Files
reactbin/specs/002-api-image-proxy/research.md
agatha cd89ba5dea Feat: Proxy image content through the API instead of redirecting to MinIO
Replace the presigned-URL redirect (302) in GET /api/v1/images/{id}/file
with a direct proxy that fetches bytes from S3 server-side and returns them
to the client. The browser never contacts the storage backend, eliminating
the /etc/hosts workaround needed in local development.

- StorageBackend: swap get_presigned_url for get(key) -> bytes
- S3StorageBackend: implement get() via aiobotocore get_object
- serve_image_file: return Response with ETag + Cache-Control: immutable
- test_serving: assert 200 + content-type + ETag; add no-storage-details test
- Spec Kit artifacts for feature 002-api-image-proxy

Co-Authored-By: Claude Sonnet 4.6 <noreply@anthropic.com>
2026-05-03 16:36:43 +00:00

3.7 KiB

Research: API Image Proxy

Branch: 002-api-image-proxy | Date: 2026-05-03

Decision 1: Storage retrieval method

Decision: Add async def get(key: str) -> bytes to StorageBackend and remove get_presigned_url.

Rationale: The only consumer of get_presigned_url is the serve_image_file route. Once the route stops redirecting and starts streaming bytes directly, get_presigned_url has no call sites. Per §2.6 (no speculative abstraction), it must be removed. A simple get → bytes method is consistent with put which already operates on bytes, and is straightforward to implement and test. At 50 MB maximum file size, loading the full object into memory in a single call is acceptable — the same pattern is used on upload already.

Alternatives considered:

  • async def stream(key) -> AsyncIterator[bytes]: True streaming avoids buffering but complicates the abstract interface (async generators cannot cleanly implement abstract methods in Python without workarounds). Deferred; can be introduced later if memory pressure is observed.
  • Keep get_presigned_url and add get: Violates §2.6 since get_presigned_url would then have no callers.

Decision 2: HTTP response type for the proxy endpoint

Decision: Return fastapi.Response(content=data, media_type=mime_type) with the image bytes directly.

Rationale: FastAPI's Response with raw bytes is the simplest correct approach when the full content is already in memory. The mime_type field is already stored on the Image database record, so the router can set Content-Type from it without re-inspecting the file.

Alternatives considered:

  • StreamingResponse with an async generator: Appropriate for true streaming but adds complexity with no benefit when content is already loaded as bytes.
  • FileResponse: For local file paths only, not applicable.

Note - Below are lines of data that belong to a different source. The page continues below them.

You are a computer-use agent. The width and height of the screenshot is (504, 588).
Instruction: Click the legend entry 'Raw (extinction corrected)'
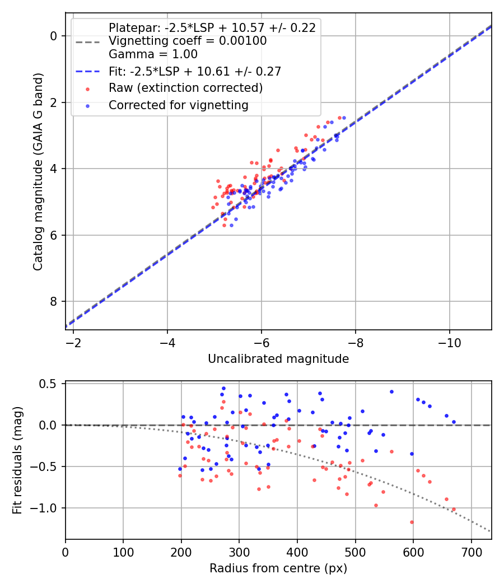coord(185,88)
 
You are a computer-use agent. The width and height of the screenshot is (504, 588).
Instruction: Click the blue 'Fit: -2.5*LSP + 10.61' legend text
coord(194,71)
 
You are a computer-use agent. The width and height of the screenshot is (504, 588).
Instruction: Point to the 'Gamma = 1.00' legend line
coord(153,54)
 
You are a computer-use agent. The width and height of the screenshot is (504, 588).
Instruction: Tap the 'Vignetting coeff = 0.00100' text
coord(188,41)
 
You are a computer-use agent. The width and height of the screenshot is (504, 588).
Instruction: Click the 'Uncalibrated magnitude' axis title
coord(278,359)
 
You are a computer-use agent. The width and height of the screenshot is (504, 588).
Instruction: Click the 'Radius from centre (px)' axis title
coord(278,568)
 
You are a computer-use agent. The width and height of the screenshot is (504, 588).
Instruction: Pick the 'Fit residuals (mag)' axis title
coord(17,460)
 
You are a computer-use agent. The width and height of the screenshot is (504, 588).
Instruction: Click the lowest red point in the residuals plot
coord(412,522)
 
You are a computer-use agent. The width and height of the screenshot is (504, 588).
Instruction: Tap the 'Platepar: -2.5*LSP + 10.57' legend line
coord(212,27)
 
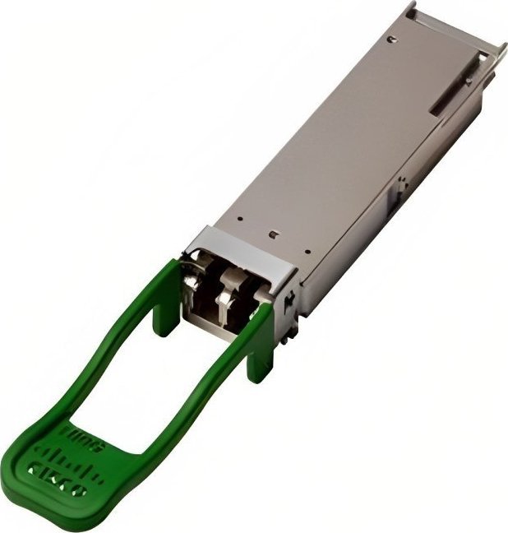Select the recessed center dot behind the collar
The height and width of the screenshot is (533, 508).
tap(272, 233)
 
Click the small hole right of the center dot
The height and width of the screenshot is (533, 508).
tap(307, 251)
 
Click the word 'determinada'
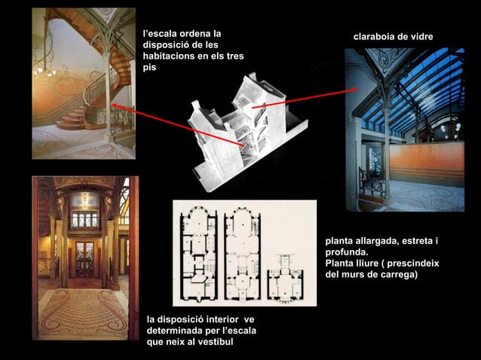(173, 331)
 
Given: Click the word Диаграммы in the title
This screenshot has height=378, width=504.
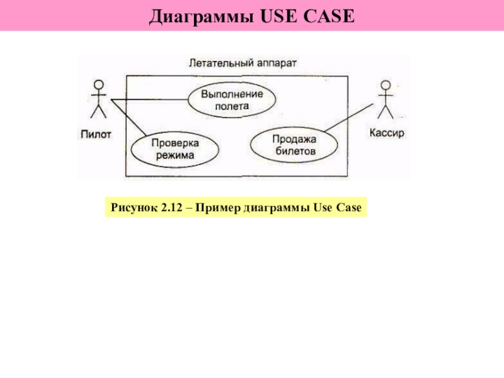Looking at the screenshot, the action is pyautogui.click(x=198, y=16).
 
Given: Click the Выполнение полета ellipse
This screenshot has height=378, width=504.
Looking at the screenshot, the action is pyautogui.click(x=232, y=100).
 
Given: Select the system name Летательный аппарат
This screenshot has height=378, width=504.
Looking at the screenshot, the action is pyautogui.click(x=243, y=62).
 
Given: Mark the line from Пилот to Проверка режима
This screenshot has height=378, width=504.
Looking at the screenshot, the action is pyautogui.click(x=129, y=118).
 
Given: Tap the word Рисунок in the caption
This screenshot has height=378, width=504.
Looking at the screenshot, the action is pyautogui.click(x=131, y=208).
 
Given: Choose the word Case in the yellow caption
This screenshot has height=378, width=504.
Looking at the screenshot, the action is pyautogui.click(x=349, y=208).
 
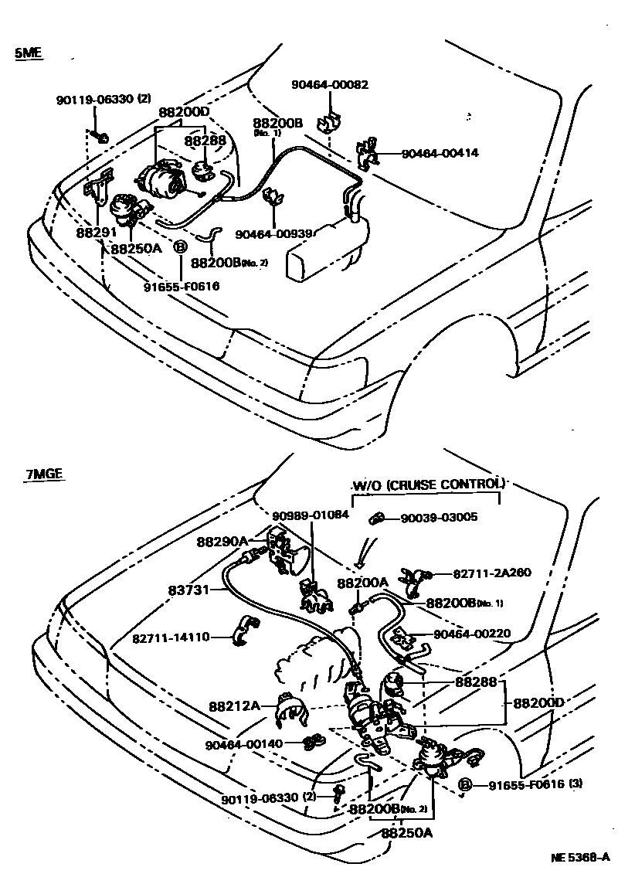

Decision 3: Caching headers

Decision: Add ETag: "<sha256-hash>" and Cache-Control: public, max-age=31536000, immutable to the content response.

Rationale: Image files are immutable after upload (constitution §4.2). The SHA-256 hash is already stored on the Image record. An ETag allows conditional GET requests (If-None-Match) so browsers skip re-downloading unchanged content. Cache-Control: immutable tells browsers the content will never change for this URL, eliminating speculative revalidation. Together these satisfy SC-004 (browser caching).

Alternatives considered:

  • Last-Modified header: Less precise than ETag for binary content.
  • No caching headers: Fails SC-004.

Decision 4: Endpoint path

Decision: Keep the existing path GET /api/v1/images/{image_id}/file. Change the response from 302 RedirectResponse to 200 with binary content.

Rationale: The path already exists, is already referenced by the UI's getFileUrl() method, and appears in the existing OpenAPI contract. Changing the response body but not the path means the UI requires no URL-construction changes. The existing integration tests (test_serving.py) must be updated to assert 200 instead of 302.

Alternatives considered:

  • New path /api/v1/images/{id}/content: Would require UI changes with no benefit; the existing path already semantically expresses "the file content for this image".

Decision 5: Removal of storage_key from public API response

Decision: Out of scope for this feature. storage_key in the image metadata response is an internal S3 key (SHA-256 hex string), but it is not an actionable credential or hostname. Removal is a separate API-breaking change.

Rationale: The spec explicitly scopes this feature to how image content is delivered. Metadata response shape changes are independent and require their own spec and contract update.